Программа радикальной партии, сформулированная в первом номере ее органа «Самоуправа» 8 января 1881 года, говорила о «благосостоянии и свободе народа внутри страны, независимости страны и объединении «с другими частями сербской нации за границей». Специальный отдел программы был посвящен необходимости организации и обучения сербской армии. В ожидании того момента, когда армия должна будет приступить к действиям и выполнить поставленные ей задачи, программа в отделе «Иностранная политика» указывала, что «надлежит изыскать способы помочь путем интеллектуального развития разрозненным и неосвобожденным частям сербского народа и поддержать сознание единства нашей нации в сербских провинциях, которые, находясь вдали от нас, подвержены влиянию иностранных элементов». Другими словами, надлежало поддерживать недовольство в сербских областях, находившихся в пределах Турции и монархии Габсбургов, пока грядущая война за освобождение не присоединит их к Великой Сербии.

Эти две политические идеологии: с одной стороны – индивидуальные террористические акты, осуществляемые недоучившимися студентами и военной кликой, с другой стороны – национальное объединение при помощи хорошо подготовленного движения, которое должно было завершиться войной с Турцией и Австрией, как того требовала радикальная партия, – определяли сербскую политику до мировой войны, когда восторжествовала радикальная партия. Порою руководители обоих направлений действовали в согласии, как это было, например, во время дворцовых убийств 1903 года, но иногда они находились в резкой оппозиции друг к другу – например, весной 1914 года по так называемому вопросу о приоритете. Наличие этих двух программ дает нам ключ к запутанной и весьма спорной проблеме происхождения и взаимоотношений «Народной Одбраны» и «Черной руки», а также и к нашумевшему салоникскому делу 1917 года, которое так же разожгло политические страсти в Сербии, как дело Дрейфуса во Франции.

Пашич и радикалы быстро стали непримиримыми врагами короля Милана из-за его жестокой, кровавой расправы с бунтовщиками в Заекаре, из-за того, что он совершенно не считался с сербскими национальными интересами, и еще из-за скандального поведения короля в частной жизни: Милан подолгу жил в Вене, где проводил время в сомнительном обществе.

Впоследствии такая же враждебная позиция была усвоена по отношению к его преемнику, королю Александру, особенно когда тот женился на женщине сомнительного поведения, ставшей королевой Драгой. Королева Драга была бездетна, и многие подозревали ее в том, что она стремится сделать наследником престола одного из своих братьев. Опасения и недовольство постепенно объединили многих радикалов и революционных офицеров армии в борьбе против существующего режима. Один сербский историк писал:

«То, что происходило при дворе и за его пределами, справедливо рассматривалось как позор для государства и нации. Беспрерывно раскрывались большие скандалы, которые создавали дурную репутацию Сербии и сербскому народу… Финансы были в плачевном состоянии, чиновники и офицеры месяцами не получали жалованья. После женитьбы короля все пошло еще хуже, чем раньше. Скандалы и всякие неожиданные перемены были обычным явлением. Мнимая беременность королевы, высокомерное и вызывающее поведение ее братьев еще более усиливали возбуждение, в особенности в кругах офицерства. Все это привело к тому, что около 80 офицеров и группа штатских образовали тайную организацию с целью убить короля, королеву и ее братьев. Большая часть заговорщиков состояла из молодых офицеров, проникнутых подлинным патриотизмом. Они видели, что страна приходит в упадок, что ее позорит своим управлением дурной и ничем не стесняющийся монарх. Они пришли к убеждению, что Сербия пренебрегает своими идеалами и задачами и даже вовсе забывает о них, потому что у нее плохое правительство. Глубокое убеждение, что на них лежит обязанность спасти государство и нацию, толкнуло этих людей на преступление, которое они оправдывали ссылкой на патриотический долг».

**Выдержка из данных**.
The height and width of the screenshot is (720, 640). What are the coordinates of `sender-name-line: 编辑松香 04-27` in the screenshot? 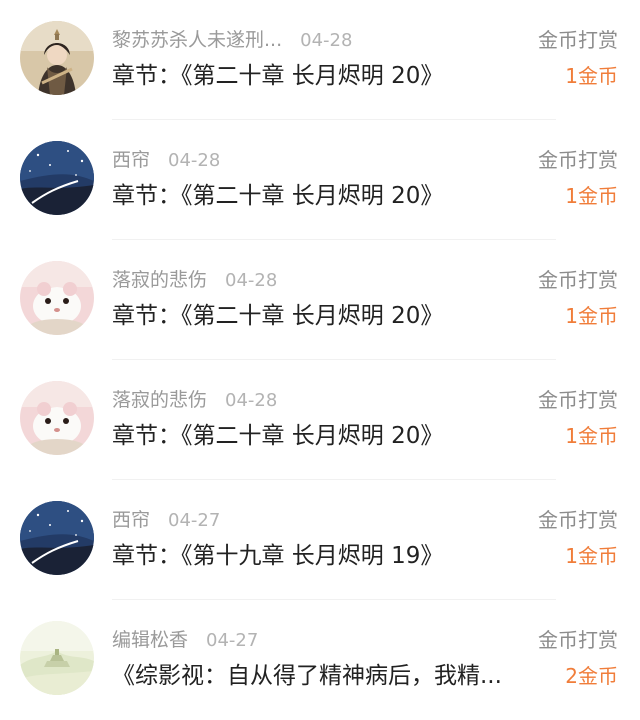 It's located at (185, 640).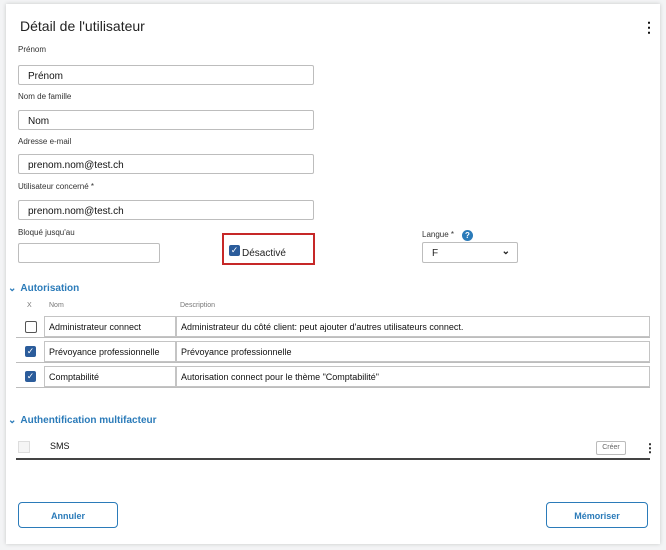  I want to click on authorization-title: Autorisation, so click(50, 288).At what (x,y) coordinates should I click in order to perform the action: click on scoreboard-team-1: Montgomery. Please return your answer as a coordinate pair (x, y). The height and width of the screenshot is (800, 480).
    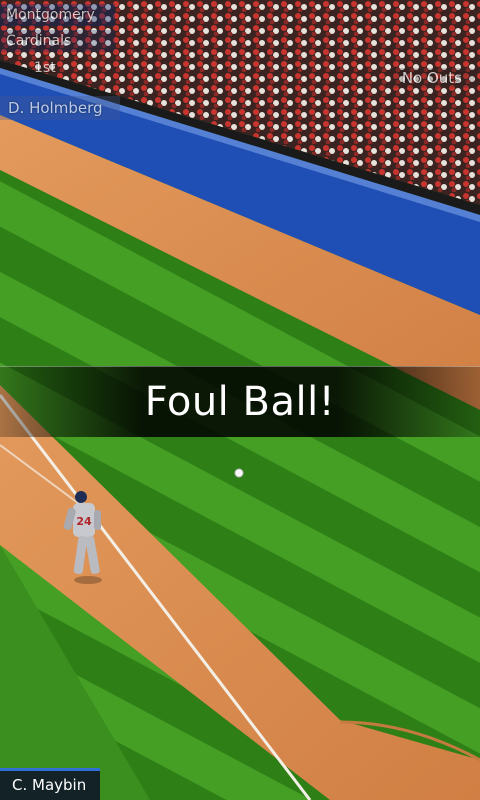
    Looking at the image, I should click on (58, 15).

**Что нужно сделать**.
a – Когда, согласно тексту о сербской политике, вышел первый номер «Самоуправы» с программой радикальной партии?
b – Напишите продолжение текста о сербской политике, начиная сразу после его последнего предложения.

**Ответы по порядку**.
a – 8 января 1881 года.

b –
В ночь на 11 июня 1903 года эти убийцы-патриоты внезапно ворвались во дворец, убили короля и королеву, пытавшихся спрятаться, хладнокровно пристрелили братьев королевы и убили нескольких министров. Одним из главных руководителей этой жестокой дворцовой революции был молодой армейский капитан Драгутин Димитриевич, который при этом был случайно ранен тремя пулями, так и не извлеченными у него до конца жизни. Другим руководителем был молодой лейтенант Танкосич, распорядившийся убить братьев королевы. Оба они впоследствии стали главарями «Черной руки» и тоже в порядке «патриотического долга» участвовали в подготовке сараевского заговора против австрийского эрцгерцога.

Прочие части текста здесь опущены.